Impacts from Randomizing

I edited the AB testing scipt to randomize the ordering of patients. The fear was that, by chance, a bandit could stumble upon a series of easy to predict patients (ones where all the models correctly classify) and thereby skew how accurate / good the bandit/model actually is at correctly predicting patient attendance.

I performed all ANOVA comparisions among randomized vs non-randomized ordering of patients for AB testing.

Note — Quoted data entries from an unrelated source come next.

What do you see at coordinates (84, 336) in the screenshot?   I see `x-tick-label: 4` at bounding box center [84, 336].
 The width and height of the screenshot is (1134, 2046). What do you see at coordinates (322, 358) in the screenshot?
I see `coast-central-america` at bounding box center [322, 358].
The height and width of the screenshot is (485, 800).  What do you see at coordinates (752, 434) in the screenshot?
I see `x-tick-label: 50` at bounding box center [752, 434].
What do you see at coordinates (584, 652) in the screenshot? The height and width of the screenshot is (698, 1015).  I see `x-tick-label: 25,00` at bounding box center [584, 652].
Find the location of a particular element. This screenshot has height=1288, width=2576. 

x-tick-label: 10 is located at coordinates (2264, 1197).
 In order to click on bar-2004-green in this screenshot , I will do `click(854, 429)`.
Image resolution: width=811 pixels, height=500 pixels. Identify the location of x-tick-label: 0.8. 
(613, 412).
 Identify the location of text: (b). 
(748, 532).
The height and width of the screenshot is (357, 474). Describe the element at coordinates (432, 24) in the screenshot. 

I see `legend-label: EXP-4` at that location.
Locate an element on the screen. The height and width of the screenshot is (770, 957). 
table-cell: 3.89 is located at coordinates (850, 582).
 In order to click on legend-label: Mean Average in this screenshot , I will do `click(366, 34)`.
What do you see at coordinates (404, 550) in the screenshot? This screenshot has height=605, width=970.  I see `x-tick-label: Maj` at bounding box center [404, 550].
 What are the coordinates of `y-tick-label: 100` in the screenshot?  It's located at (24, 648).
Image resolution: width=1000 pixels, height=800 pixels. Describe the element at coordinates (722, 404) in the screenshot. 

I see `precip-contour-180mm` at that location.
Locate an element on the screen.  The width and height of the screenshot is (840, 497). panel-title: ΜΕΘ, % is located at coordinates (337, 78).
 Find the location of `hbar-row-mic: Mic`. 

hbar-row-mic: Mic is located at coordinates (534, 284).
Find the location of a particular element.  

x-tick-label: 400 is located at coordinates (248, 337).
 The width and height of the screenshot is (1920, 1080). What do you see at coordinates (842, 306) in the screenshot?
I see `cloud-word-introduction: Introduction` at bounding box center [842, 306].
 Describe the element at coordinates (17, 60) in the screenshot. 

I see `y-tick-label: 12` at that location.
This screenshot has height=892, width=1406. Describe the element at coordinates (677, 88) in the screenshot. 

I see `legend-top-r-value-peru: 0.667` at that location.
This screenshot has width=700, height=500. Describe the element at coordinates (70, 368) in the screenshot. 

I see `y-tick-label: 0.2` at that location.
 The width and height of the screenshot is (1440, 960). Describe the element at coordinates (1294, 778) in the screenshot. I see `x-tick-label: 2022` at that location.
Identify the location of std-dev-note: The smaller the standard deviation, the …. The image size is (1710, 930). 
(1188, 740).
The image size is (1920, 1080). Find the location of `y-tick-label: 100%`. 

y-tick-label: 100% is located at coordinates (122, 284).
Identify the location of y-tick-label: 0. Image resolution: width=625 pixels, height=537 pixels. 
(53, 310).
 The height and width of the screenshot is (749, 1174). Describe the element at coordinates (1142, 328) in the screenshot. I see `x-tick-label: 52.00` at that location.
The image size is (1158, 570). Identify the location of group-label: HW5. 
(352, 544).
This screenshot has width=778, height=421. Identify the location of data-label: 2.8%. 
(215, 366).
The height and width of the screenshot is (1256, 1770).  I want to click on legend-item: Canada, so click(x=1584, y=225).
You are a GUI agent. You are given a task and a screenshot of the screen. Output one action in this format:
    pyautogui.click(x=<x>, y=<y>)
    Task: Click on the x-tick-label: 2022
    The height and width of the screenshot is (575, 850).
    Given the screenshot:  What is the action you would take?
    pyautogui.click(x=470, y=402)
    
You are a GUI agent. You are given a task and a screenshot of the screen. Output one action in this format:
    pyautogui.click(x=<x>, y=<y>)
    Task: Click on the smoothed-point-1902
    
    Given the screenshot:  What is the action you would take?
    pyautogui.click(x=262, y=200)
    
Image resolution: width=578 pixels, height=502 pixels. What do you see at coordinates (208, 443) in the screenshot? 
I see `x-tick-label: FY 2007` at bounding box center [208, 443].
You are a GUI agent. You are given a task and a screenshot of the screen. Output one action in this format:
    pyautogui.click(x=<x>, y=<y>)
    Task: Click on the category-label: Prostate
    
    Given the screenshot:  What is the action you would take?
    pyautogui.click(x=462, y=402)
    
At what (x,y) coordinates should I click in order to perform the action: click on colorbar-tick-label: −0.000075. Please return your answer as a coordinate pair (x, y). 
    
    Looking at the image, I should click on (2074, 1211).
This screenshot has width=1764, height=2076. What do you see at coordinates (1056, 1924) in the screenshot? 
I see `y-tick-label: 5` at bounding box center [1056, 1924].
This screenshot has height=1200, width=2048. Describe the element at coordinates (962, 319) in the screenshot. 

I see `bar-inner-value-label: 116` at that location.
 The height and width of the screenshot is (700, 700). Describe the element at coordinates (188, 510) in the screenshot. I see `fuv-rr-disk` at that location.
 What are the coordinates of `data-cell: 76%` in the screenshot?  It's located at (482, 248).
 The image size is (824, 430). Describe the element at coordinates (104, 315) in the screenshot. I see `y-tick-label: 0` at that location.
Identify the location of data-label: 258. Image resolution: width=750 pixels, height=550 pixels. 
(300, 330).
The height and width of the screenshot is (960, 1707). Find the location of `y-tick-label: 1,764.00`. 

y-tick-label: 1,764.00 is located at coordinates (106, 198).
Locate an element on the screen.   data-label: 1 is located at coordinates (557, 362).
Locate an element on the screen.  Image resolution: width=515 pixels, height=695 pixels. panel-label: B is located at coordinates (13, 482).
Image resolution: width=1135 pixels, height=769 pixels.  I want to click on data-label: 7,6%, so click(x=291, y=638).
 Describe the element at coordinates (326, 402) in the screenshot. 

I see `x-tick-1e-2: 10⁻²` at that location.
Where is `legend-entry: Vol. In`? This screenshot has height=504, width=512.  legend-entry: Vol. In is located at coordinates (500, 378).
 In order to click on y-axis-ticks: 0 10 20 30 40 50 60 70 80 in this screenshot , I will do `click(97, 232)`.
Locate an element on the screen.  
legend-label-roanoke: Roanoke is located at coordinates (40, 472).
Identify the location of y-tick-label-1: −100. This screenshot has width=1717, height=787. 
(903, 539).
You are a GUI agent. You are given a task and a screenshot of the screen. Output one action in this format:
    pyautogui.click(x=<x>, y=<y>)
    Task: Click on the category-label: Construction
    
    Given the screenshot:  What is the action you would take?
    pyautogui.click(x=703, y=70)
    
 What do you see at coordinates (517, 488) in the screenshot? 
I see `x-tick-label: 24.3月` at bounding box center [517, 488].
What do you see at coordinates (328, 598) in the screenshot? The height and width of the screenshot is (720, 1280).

All p-values were between .22 and .98

There are No significant differences among win rates for models which had patients were ranomly chosen vs the arbitrary order from camp output.

Unique Patients

What are the Most unique Patients?

Due to the binomal nature of classification we need to break Unique into two groups:

  1. Those patients who attend and No models predict they will attend
  2. Those patients who do NOT attend but All models predict they will attend

There are 245 unique patients among 73,000 tested that would be considered the Most unique

What are the next most unique Patients?

Due to the binomal nature of classification we need to break Unique into two groups:

  1. Those patients who attend and 1/3 model predicts they will attend
  2. Those patients who do NOT attend and 2/3 models predict they will attend

Next Steps

Question to ponder:

  • How similar was my approach to the recent google research

  • Is there conflicting data within and among camp locations? --As in patient A has values 1,1,1 for characteristics ABC, and does NOT attend and patient B has 1,1,1 for characteristics ABC, and DOES attend? Thinking about this as permutations there would be 2^N different ways for each binary outcome.

  • Clustering patients might reveal trends and predictors

  • I would like to see if multi-class models can predict how many models successfully predicted a patients attendance -- As in if 4 models were successful (success = 4) is there a meta pattern that could be learned?